Why my books are not in Kindle Unlimited

Last year, Amazon came out with a book subscription service called Kindle Unlimited. As a reader and an Amazon customer, I’ve noticed that they’ve been pushing this service quite aggressively. As a writer, I’ve been following it quite closely, especially with some recent changes with how they compensate their authors.

However, if you check my Amazon catalog, you will find that none of my books are available on Kindle Unlimited. And if I had to tell you why, I could sum it up in just one word:

Exclusivity.

In order to enroll your books in Kindle Unlimited, Amazon demands that the content of your book cannot be available anywhere else. Not on competing retailers. Not on your website. Not on a site like Wattpad or posted on social media. It’s KU and KU only, take it or leave it. And you can’t get around that by doing separate editions, since it’s the content that must be exlusive, not the book.

Recently, Hugh Howey argued that KU’s exclusivity doesn’t really hurt writers or readers, because all of Amazon’s competitors in the ebook market suck so hard that it’s no big loss to lose them anyways. I disagree, though. Different readers have different needs, and as great as Amazon is, it isn’t the best choice for everyone.

I believe that readers should be empowered to make their own choices, not only in what they read, but in how they read it. Some readers would rather sideload their ebooks, and don’t want to deal with Amazon’s proprietary .mobi format. Others would rather keep their books native to their device and not deal with Amazon’s apps. Others live in parts of the world where Amazon tacks on an arbitrary $2 USD surcharge to every kindle store purchase, and that obviously doesn’t work for them.

Put simply, I believe that exclusivity is a bad deal for readers—and that because of that, it’s also a bad deal for writers. The less control that readers have over what they read, the less they are going to read. The more control that middlemen have over the market (and for all the wonderful things that it does, Amazon is still a middleman between readers and writers), the less pressure there is for them to innovate and improve.

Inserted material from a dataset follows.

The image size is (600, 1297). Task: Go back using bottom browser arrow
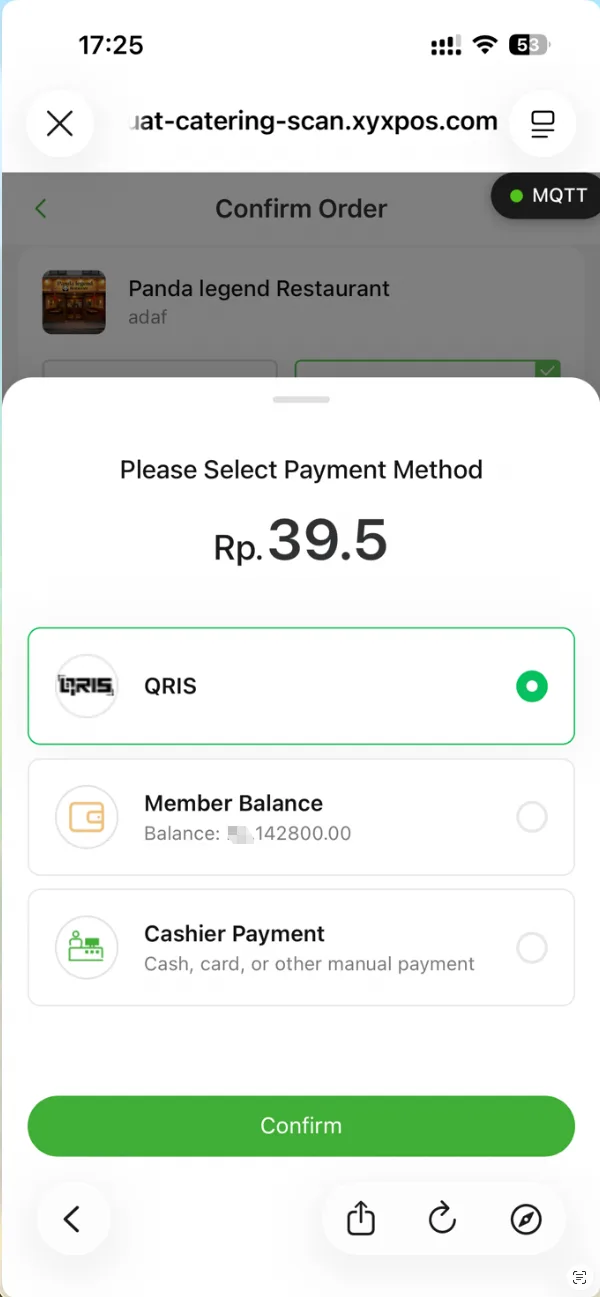[x=72, y=1219]
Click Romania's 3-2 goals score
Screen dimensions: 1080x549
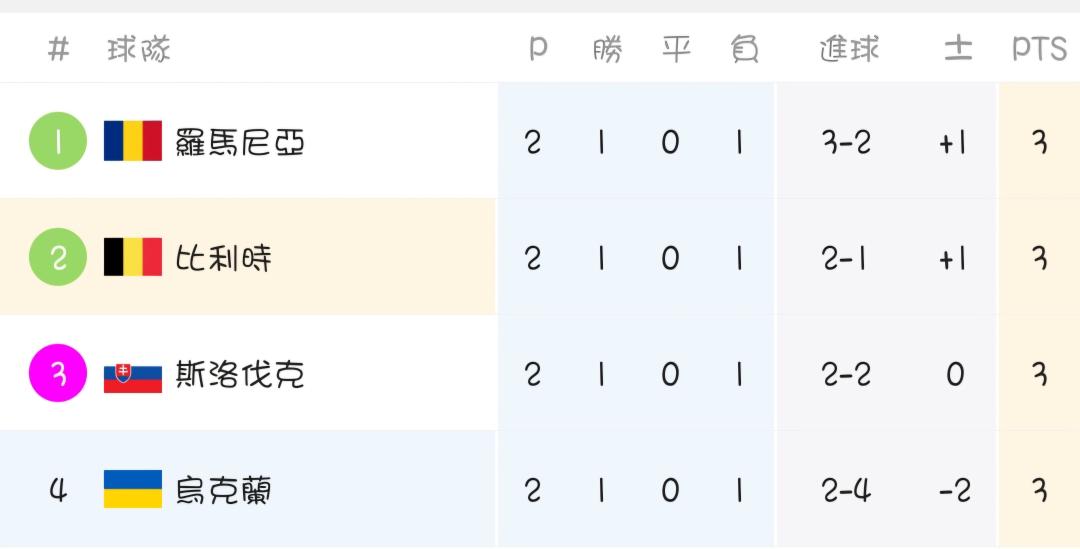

On many of the indie writers forums and communities that I frequent, it appears that other writers are more interested in short-term monetary gains than in doing what best serves their readers. And that’s unfortunate, because Kindle Unlimited is structured in such a way that it pits writers against each other in a zero-sub game. Instead of paying a fixed rate for each page (or KENPC) read, Amazon sets a “pot” and pays each author a share of it, in proportion to how many borrows/pages they got. Thus, if one author gets more reads than another (or games the system to make Amazon’s algorithms think that he had more reads), that means less money for the other author.

A lot of writers argue that it’s not really a zero-sub game because Amazon usually adds to the pot after the month is over, thus manipulating the borrow rate to hit some undisclosed target. Even if that’s true, though, it makes things even worse. If Amazon has a target borrow rate in mind, why not tell authors up front? It basically amounts to not telling authors how much they’re going to be paid until after their books have been sold. In any other supplier relationship, this blatant lack of transparency would be insane.

From what I can see, it’s all about control. Exclusivity gives them a great deal of control, not only over the marketplace but over authors as well. The lack of transparency and ever-changing borrow rates make it difficult for authors to gather the data they need to decide whether to stay in KU or to publish their books widely. And authors who decide not to opt into KU are punished by having their books rank lower, thus achieving less visibility in the Amazon ecosystem. In the year since KU came out, my Amazon income has fallen by at least 60%.

Even with all of that, though, I would be happy to enroll all of my books in Kindle Unlimited if Amazon dropped the exclusivity requirement. There are a lot of readers who prefer Amazon’s KU subscription service, and I would love to make my books available for them.

But exclusivity is a bad deal.

By Joe Vasicek

Joe Vasicek is the author of more than twenty science fiction books, including the Star Wanderers and Sons of the Starfarers series. As a young man, he studied Arabic and traveled across the Middle East and the Caucasus. He claims Utah as his home.